Textauszug —
+===+

Des Blättchens 12. Jahrgang (XII), Berlin, 17. August 2009, Heft 17

Das nukleare Menetekel

von Wolfgang Schwarz

Am 5. Dezember 2009 endet mit dem 1994 in Kraft getretenen START-I-Vertrag das erste Abkommen zur Abrüstung strategischer Nuklearwaffen mit Reichweiten über 5 000 Kilometer und zugleich das letzte Rüstungskontrollabkommen, das die USA und Rußland unter Dach und Fach gebracht, vertragskonform realisiert und dessen Verwirklichung sie auch im notwendigen Umfang verifiziert haben.
START II, unterzeichnet am 3. Januar 1993, wurde von Rußland nicht rechtskräftig ratifiziert und nach dem einseitigen Ausstieg der USA aus dem ABM-Vertrag zur Begrenzung der Raketenabwehrsysteme im Juni 2002 offiziell aufgegeben, um unter anderem nicht an das darin enthaltenen Verbot von landgestützten Interkontinentalraketen (ICBMs) mit Mehrfachsprengköpfen gebunden zu sein. Die vereinbarten Verhandlungen über ein START-III-Abkommen kamen gar nicht mehr zustande.
Und das sogenannte SORT-Abkommen (Strategic Offensive Reduction Treaty) vom Mai 2002 schließlich haben zwar beide Seite ratifiziert und damit eine Reduzierung ihrer strategischen Arsenale auf je 1 700 bis 2 200 stationierte Sprengköpfe bis Ende 2012 vereinbart. Das Abkommen enthält aber keinerlei technologische Beschränkungen – etwa ICBM mit Mehrfachsprengköpfen betreffend –, klammert Reservegefechtsköpfe aus, und es wurde keine Einigung über die Verifikation nach Ablauf von START I erzielt.

+===+

Gegebene Zeilen —

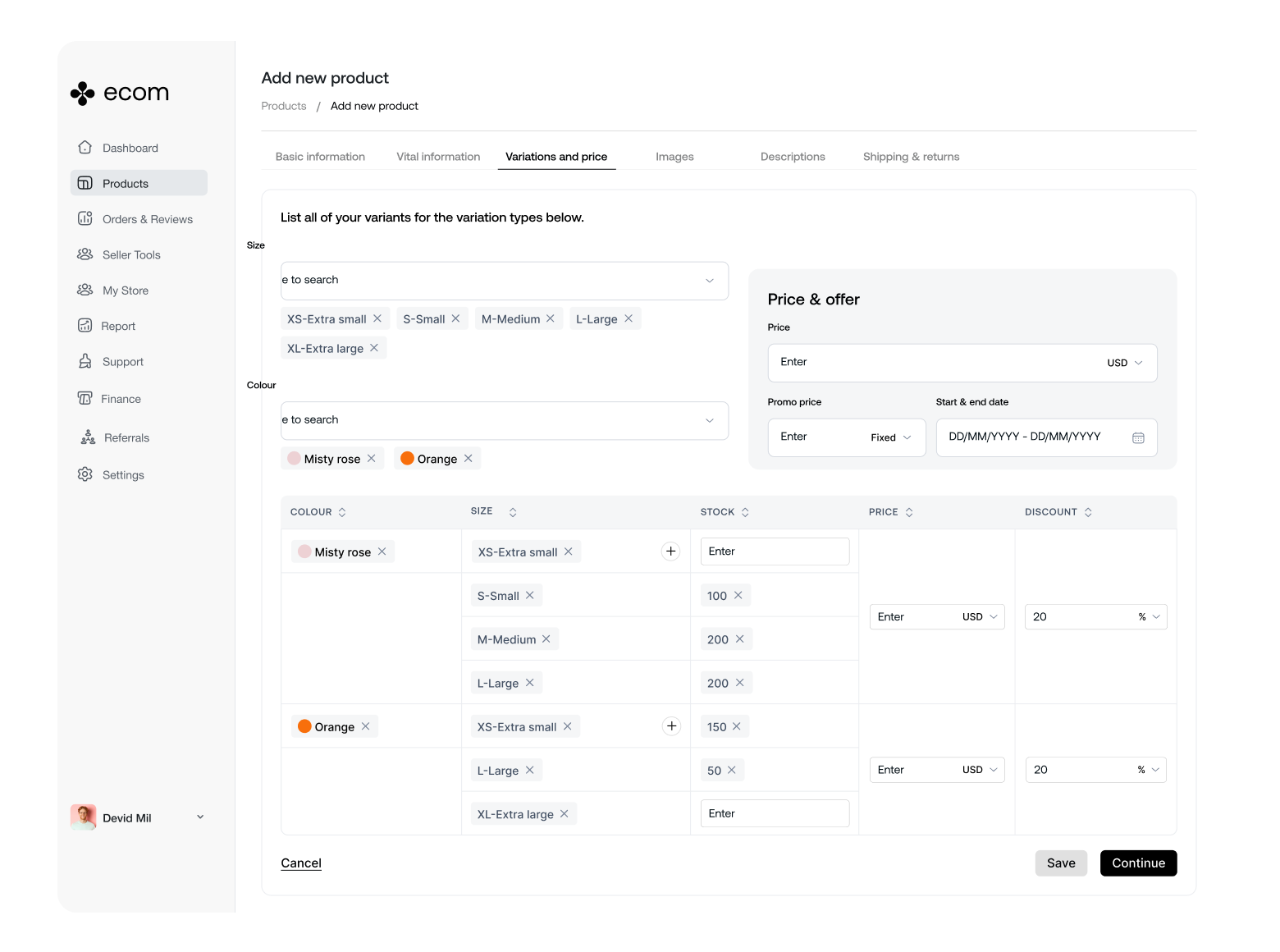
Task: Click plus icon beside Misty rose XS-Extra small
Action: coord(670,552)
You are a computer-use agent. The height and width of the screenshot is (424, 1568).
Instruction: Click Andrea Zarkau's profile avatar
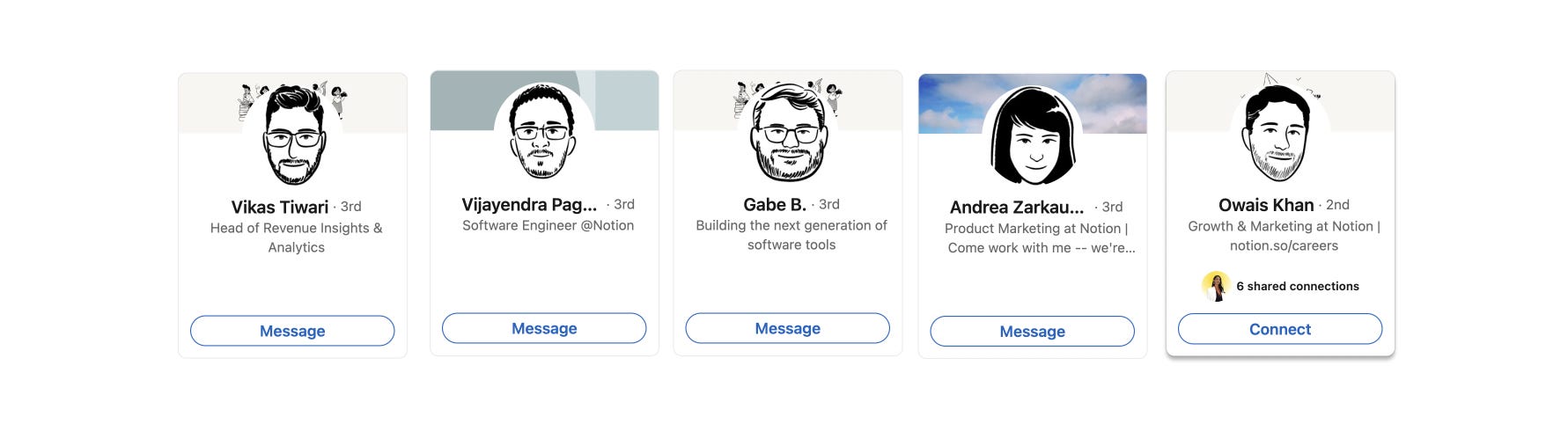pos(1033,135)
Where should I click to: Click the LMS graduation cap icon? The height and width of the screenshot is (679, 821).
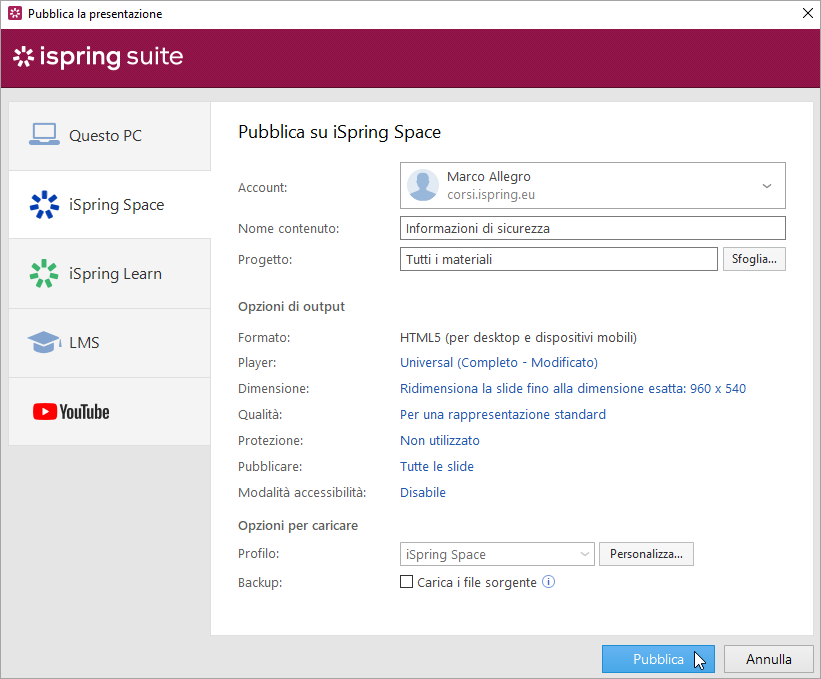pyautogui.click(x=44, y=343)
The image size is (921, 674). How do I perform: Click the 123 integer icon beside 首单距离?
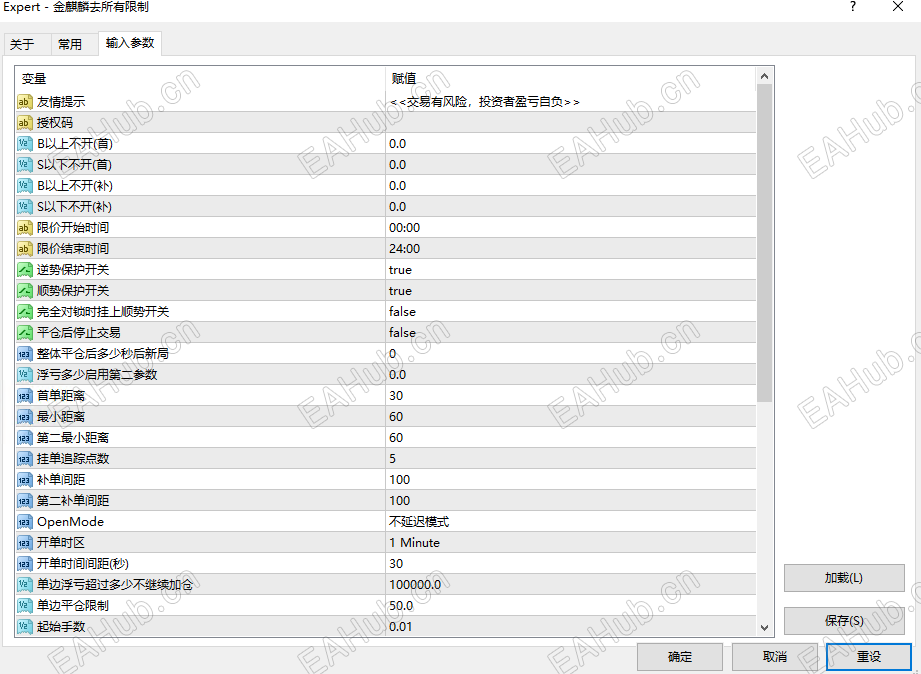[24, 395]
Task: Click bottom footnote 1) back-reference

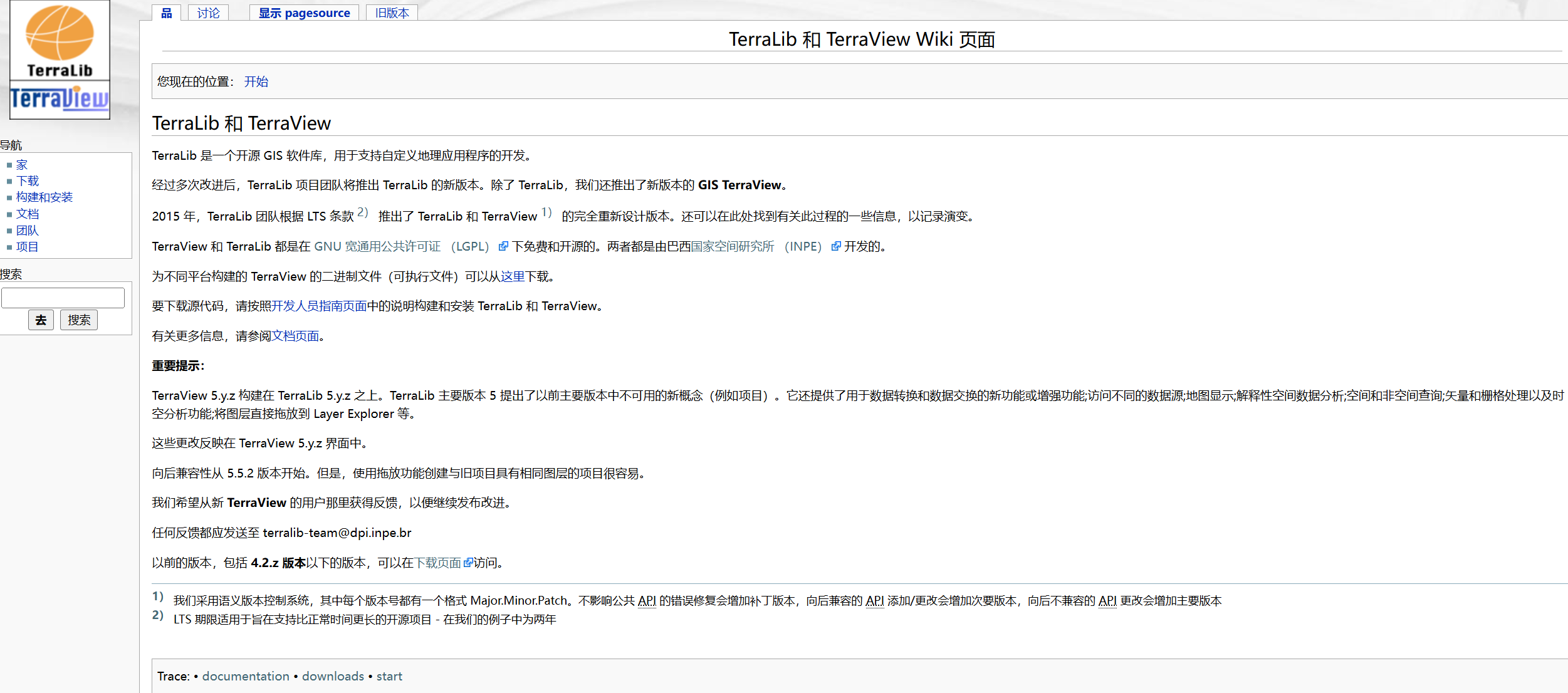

+===+

Kurze Übung 1 —
Wie lässt sich der Textauszug über die Abrüstungsverträge zwischen den USA und Russland in zwei Sätzen zusammenfassen?
Kurze Übung 2 —
Wie könnte der Textauszug über die Abrüstungsverträge nach seinem letzten Satz weitergehen? Schreibe die Fortsetzung.

Antwort 1 —
Am 5. Dezember 2009 endet der START-I-Vertrag, das letzte Rüstungskontrollabkommen, das die USA und Russland abgeschlossen, vertragskonform umgesetzt und auch verifiziert haben. START II wurde von Russland nicht rechtskräftig ratifiziert und nach dem Ausstieg der USA aus dem ABM-Vertrag 2002 aufgegeben, Verhandlungen über START III kamen nicht zustande, und das SORT-Abkommen legt zwar je 1 700 bis 2 200 stationierte Sprengköpfe bis Ende 2012 fest, enthält aber keine technologischen Beschränkungen, klammert Reservegefechtsköpfe aus und lässt die Verifikation nach Ablauf von START I ungeregelt.

Antwort 2 —
Vor dem Hintergrund dieser und anderer internationalen Entwicklungen beschrieb der amerikanische Präsident Barack Obama das nukleare Menetekel über den Häuptern unserer und nachfolgender Generationen in seiner Rede in Prag am 5. April zutreffend folgendermaßen: »Der Kalte Krieg ist zu Ende gegangen. Und Tausende dieser (nuklearen – W. S.) Waffen existieren weiter. Es ist eine seltsame Wendung der Geschichte: Die Gefahr eines weltweiten Atomkrieges hat sich verringert, das Risiko eines atomaren Angriffs ist gestiegen. Mehrere Nationen haben solche Waffen entwickelt, die Tests gehen weiter, der Handel mit spaltbarem Material auf dem Schwarzmarkt blüht.«
Die Hauptverantwortlichen für diese Sachlage hat Obama in Prag allerdings nicht benannt: die USA und Rußland, die zusammen über etwa 95 Prozent aller Kernsprengköpfe verfügen, und die anderen Nuklearmächte der ersten Generation – Großbritannien, Frankreich und China. Drei dieser Mächte (USA, Sowjetunion, Großbritannien) haben der Welt zwar den Atomwaffensperrvertrag von 1968 beschert, der das Aufkommen weiterer Nuklearmächte verhindern sollte, und die beiden anderen sind diesem Vertrag später beigetreten, aber alle zusammen haben sie sich viel zu inkonsequent (USA, Rußland) oder gar nicht (die drei anderen) an die in Artikel VI verankerte, zuvorderst für die Atommächte geltende Verpflichtung gehalten, »in redlicher Absicht Verhandlungen zu führen über wirksame Maßnahmen zur Beendigung des nuklearen Wettrüstens in naher Zukunft und zur nuklearen Abrüstung sowie über einen Vertrag zur allgemeinen und vollständigen Abrüstung unter strenger und wirksamer internationaler Kontrolle«.
Hinzu kamen laxe, wenn nicht wohlwollend ignorierende oder wirkungslose, weil nicht gemeinsame Reaktionen des Atomclubs auf die nuklearen Ambitionen solcher Länder wie Israel, Indien und Pakistan. lm Falle Israels hat Frankreich – vor seinem Beitritt zum Atomwaffensperrvertrag – sogar entscheidende nukleartechnische Anlagen geliefert. Und im Falle Indiens haben die USA praktisch die Adelung von der illegalen zur offiziellen Atommacht vollzogen.
Unter Experten ist kaum umstritten, daß all dies die nuklearen Bestrebungen Nordkoreas und Irans zusätzlich befeuert und das internationale Atomwaffensperrvertragsregime an den Rand des Scheiterns, wenn nicht de facto bereits darüber hinaus gebracht hat. Schon die turnusmäßige Überprüfungskonferenz aller mittlerweile über 180 Mitgliedsstaaten im Jahre 2005 war ohne Ergebnis zu Ende gegangen, und auch die Aussichten für die nächste Konferenz im Frühjahr 2010 geben zur Zeit keinen Anlaß zu Optimismus.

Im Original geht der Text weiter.